B. La caractérisation de diligences suffisantes au regard de l’obligation d’agir

Conformément à l’article L. 741-3 du même code, la rétention ne doit pas excéder le temps strictement nécessaire au départ de l’étranger. L’administration doit donc justifier de diligences continues pour obtenir les documents de voyage. En l’espèce, le Tribunal constate que les autorités consulaires tunisiennes ont été saisies par courriel le 24 mars 2026 à 10h33, soit dans le délai de quatre-vingt-seize heures. Cette saisine est considérée comme une diligence suffisante.

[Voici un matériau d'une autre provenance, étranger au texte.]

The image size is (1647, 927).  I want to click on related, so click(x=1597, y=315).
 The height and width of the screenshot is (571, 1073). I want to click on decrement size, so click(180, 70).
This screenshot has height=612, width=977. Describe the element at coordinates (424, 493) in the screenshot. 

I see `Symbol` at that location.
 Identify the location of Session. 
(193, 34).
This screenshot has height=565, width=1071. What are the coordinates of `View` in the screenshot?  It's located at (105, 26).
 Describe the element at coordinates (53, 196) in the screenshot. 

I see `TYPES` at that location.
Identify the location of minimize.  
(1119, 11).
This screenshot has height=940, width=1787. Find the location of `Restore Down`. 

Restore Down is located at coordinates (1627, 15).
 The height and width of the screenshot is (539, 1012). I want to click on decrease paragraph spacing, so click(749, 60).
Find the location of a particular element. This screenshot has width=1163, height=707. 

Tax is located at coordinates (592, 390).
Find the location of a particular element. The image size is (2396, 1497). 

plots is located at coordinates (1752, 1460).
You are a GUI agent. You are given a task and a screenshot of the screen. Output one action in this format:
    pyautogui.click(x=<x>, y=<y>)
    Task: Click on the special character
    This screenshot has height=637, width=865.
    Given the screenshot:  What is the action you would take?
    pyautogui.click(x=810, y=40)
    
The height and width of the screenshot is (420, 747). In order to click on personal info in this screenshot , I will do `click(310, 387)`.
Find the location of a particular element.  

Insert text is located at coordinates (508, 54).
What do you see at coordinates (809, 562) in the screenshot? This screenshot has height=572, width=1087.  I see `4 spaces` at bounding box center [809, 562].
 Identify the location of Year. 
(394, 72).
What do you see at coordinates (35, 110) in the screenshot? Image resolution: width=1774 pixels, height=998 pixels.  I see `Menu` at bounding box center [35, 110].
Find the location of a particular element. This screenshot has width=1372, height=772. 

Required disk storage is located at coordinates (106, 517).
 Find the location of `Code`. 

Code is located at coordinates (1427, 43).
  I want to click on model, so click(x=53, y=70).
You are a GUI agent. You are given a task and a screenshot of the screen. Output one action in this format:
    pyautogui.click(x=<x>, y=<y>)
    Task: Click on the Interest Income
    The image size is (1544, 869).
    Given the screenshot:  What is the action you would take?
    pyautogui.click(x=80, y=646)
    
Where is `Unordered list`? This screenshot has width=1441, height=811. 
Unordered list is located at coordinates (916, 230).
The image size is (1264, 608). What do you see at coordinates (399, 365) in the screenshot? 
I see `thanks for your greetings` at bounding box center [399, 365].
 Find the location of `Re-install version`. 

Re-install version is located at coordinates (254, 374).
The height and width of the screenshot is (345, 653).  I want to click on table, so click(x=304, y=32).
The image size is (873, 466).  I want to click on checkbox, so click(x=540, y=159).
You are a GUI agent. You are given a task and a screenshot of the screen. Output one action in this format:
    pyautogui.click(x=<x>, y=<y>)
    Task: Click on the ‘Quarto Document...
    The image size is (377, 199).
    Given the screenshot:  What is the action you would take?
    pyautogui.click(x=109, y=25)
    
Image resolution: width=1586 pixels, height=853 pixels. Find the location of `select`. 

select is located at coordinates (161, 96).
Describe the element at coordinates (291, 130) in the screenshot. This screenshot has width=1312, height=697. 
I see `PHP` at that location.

Cette appréciation rejoint la position d’autres juridictions. Ainsi, la Cour d’appel de Douai a jugé que ” les services de la préfecture justifient avoir pris attache avec les autorités consulaires algériennes par courriels du 17 décembre 2024 et du 3 janvier 2025 à 12h23 et avoir effectué une demande de routing le 2 janvier 2025 à 9h48, soit dans le délai requis. Aucun manquement de l’administration à son obligation de diligences ne se trouve ainsi caractérisé “ (Cour d’appel de Douai, 10 janvier 2025, n°25/00048). De même, dans une autre affaire, la même cour a retenu que ” l’administration justifie avoir saisi les autorités consulaires algériennes d’une demande de laissez-passer consulaire par courriel du 16 janvier 2025 à 16h50 soit dans le délai requis, outre une demande de routing vers l’Algérie le 17 janvier 2025 à 14h09. Aucun manquement de l’administration à son obligation de diligences ne se trouve ainsi caractérisé “ (Cour d’appel de Douai, 22 janvier 2025, n°25/00136). En l’espèce, la simple saisine par courriel, sans autre démarche, a été jugée suffisante, ce qui confirme une certaine tolérance jurisprudentielle.

II. Le rejet de l’assignation à résidence et la portée de la décision

A. Les conditions strictes de l’assignation à résidence non réunies

L’article L. 743-13 du Code de l’entrée et du séjour des étrangers et du droit d’asile subordonne l’assignation à résidence à la remise préalable de l’original du passeport et d’un document justificatif d’identité. Le Tribunal constate que la personne retenue n’a pas satisfait à cette obligation, quels que soient les mérites de ses garanties de représentation. Cette condition est impérative et objective : le juge ne peut accorder une mesure alternative à la rétention tant que le passeport n’a pas été remis. En l’espèce, l’absence de cette remise justifie à elle seule le maintien en rétention. Le juge ne dispose d’aucun pouvoir d’appréciation sur ce point, ce qui rend la solution peu contestable sur le plan juridique.

B. La portée de la décision dans le contrôle des mesures privatives de liberté

Cette décision illustre le rôle du juge judiciaire dans la conciliation entre la liberté individuelle et les nécessités de l’éloignement. En validant des diligences minimales et en écartant l’assignation à résidence pour défaut de remise du passeport, le Tribunal s’inscrit dans une ligne jurisprudentielle déjà bien établie. La portée de la décision est relative : elle ne constitue pas un revirement, mais confirme une pratique courante où la saisine consulaire par courriel est considérée comme une diligence suffisante, même sans demande de routing ou relance. Toutefois, cette approche pourrait être critiquée si elle conduit à des prolongations automatiques sans contrôle effectif de l’avancement des démarches. En l’espèce, la décision reste conforme aux exigences légales et à la jurisprudence majoritaire, sans apporter d’innovation notable. Elle rappelle que la rigueur des conditions de l’assignation à résidence limite les alternatives à la rétention, ce qui renforce le caractère subsidiaire de cette mesure.